* _What you have to do_
Beginning with the line that holds "View the 32 likes count", copy each line exactly through the end of the entries, but leave the pictures out.

(Saved entries)
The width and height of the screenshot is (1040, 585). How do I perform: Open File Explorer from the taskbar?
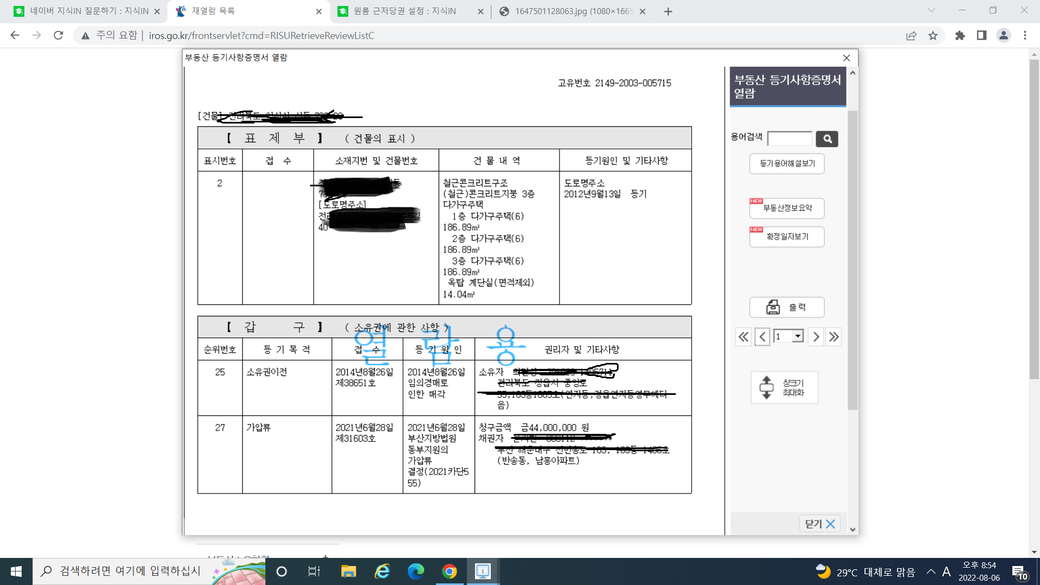348,571
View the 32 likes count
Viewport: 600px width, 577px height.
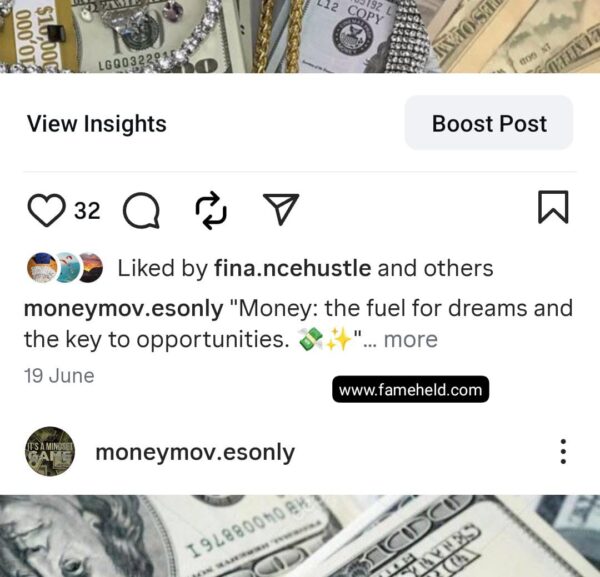[x=87, y=210]
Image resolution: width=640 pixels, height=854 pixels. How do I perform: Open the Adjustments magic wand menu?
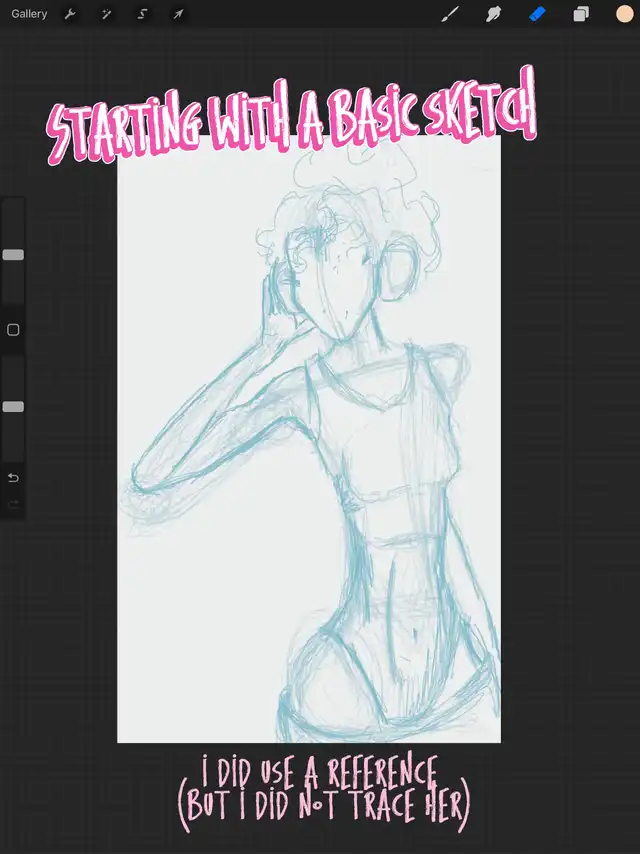[106, 14]
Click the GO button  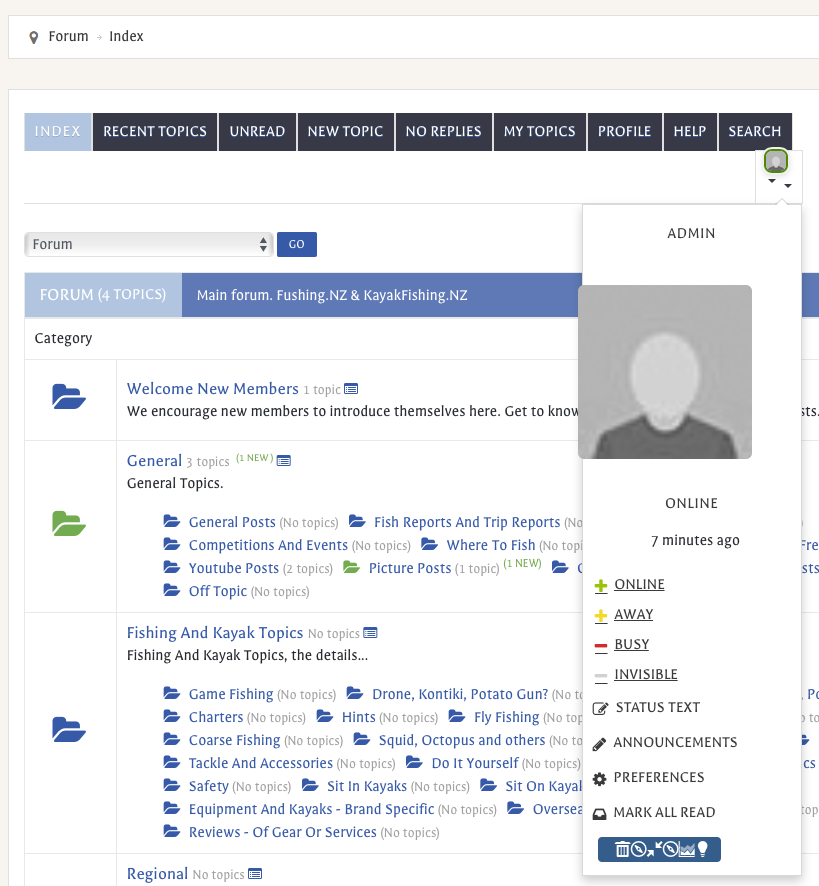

* _Final answer_
View the 32 likes count
Viewport: 600px width, 577px height.
[x=87, y=210]
Image resolution: width=640 pixels, height=854 pixels. How do I perform: Open the Adjustments magic wand menu?
[106, 14]
Click the GO button  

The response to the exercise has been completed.